I’m trying to understand the confidence interval by reference to the diagram below:
• I want to guess a parameter that we know to be 0.88. The vertical line represents the parameter’s value.
• I choose a confidence interval of 95%. The length of each horizontal line is such that 95 out of 100 of them include the population parameter.
• If I choose a 99% confidence interval, then each horizontal line will lengthen until 99 out of 100 of them include the parameter.
• If I choose a 90% confidence interval, then each horizontal line will contract until 90 out of 100 of them include the parameter.
So, what sense is there in saying that we have a 95% confidence interval of, say, 0.86 to 0.91? In my textbook, it says, “We are 95% confident that the actual parameter proportion is between 86% and 91%”.

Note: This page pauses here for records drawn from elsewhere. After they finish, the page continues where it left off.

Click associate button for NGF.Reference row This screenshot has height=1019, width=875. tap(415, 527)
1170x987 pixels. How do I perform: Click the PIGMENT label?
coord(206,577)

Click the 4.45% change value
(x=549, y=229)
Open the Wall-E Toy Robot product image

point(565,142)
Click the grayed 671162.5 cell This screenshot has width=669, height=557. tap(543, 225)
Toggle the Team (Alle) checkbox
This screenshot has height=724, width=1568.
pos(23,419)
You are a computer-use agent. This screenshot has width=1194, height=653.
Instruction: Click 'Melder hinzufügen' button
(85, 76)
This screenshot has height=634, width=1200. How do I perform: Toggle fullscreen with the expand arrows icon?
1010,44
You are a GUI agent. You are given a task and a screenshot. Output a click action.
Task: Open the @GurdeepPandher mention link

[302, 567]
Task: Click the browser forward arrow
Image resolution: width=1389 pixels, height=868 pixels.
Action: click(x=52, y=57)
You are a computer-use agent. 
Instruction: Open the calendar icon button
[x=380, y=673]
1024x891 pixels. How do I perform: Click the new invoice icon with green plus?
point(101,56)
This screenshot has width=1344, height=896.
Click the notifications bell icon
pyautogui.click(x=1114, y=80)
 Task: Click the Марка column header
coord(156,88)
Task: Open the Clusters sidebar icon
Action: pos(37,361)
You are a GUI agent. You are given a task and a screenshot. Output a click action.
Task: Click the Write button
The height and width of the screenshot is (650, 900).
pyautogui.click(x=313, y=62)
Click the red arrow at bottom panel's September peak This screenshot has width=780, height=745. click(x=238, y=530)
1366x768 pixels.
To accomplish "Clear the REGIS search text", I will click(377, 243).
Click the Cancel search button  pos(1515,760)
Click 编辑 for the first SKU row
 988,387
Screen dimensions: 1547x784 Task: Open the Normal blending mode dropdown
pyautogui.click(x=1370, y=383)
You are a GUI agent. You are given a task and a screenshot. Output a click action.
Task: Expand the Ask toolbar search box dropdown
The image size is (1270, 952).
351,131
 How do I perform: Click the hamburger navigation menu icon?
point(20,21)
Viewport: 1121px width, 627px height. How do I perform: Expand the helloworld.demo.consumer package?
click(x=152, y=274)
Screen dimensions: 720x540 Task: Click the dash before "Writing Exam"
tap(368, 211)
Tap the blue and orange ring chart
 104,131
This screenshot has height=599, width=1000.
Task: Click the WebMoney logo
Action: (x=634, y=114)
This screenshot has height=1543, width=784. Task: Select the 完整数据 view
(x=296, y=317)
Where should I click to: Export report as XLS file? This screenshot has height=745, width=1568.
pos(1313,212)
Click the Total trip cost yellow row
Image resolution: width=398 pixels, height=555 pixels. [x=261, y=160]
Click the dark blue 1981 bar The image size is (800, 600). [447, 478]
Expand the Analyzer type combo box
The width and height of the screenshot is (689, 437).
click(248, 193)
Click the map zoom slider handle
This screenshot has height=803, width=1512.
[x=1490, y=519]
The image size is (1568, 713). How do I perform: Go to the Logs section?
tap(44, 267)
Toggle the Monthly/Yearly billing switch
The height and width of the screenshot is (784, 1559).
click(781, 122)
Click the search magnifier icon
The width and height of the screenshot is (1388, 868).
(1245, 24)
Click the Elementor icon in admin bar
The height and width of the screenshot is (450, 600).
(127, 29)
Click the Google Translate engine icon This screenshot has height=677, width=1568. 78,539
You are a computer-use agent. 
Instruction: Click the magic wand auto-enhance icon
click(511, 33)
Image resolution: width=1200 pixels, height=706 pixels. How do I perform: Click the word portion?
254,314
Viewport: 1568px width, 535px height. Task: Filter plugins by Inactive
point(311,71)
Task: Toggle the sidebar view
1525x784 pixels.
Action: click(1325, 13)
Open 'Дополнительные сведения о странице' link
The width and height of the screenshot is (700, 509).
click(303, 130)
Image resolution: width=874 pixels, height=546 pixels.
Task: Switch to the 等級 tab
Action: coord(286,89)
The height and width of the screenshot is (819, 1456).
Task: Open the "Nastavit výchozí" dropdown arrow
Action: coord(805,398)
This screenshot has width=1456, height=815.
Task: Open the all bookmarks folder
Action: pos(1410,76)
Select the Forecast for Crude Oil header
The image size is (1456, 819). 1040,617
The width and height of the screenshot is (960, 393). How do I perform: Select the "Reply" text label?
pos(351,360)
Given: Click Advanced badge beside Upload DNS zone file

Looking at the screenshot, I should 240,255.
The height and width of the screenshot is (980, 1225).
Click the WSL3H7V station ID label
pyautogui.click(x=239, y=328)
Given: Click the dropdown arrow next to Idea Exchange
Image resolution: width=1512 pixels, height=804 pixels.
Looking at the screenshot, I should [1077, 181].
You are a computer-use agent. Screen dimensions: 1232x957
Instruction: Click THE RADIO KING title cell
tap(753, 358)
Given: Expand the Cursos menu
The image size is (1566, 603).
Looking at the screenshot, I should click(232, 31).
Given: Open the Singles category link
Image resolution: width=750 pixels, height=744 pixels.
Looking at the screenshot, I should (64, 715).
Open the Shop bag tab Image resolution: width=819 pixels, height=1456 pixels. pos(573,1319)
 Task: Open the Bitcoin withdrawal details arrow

Shouldn’t we have many confidence intervals, e.g. the 100 confidence intervals represented by each blue line above and in the table below, of which 95 of them will include the actual parameter:
Would it be better to say: “There is a 95% probability that one of the confidence intervals I select using my selection procedure will contain the parameter. An example of one of those confidence intervals that I could have selected is [0.86, 0.91]. (Yet, once I select this confidence interval, it either does (100%) or does not (0%) contain the parameter)". In other words, how do I answer textbook questions without turning it into a philosophical discussion?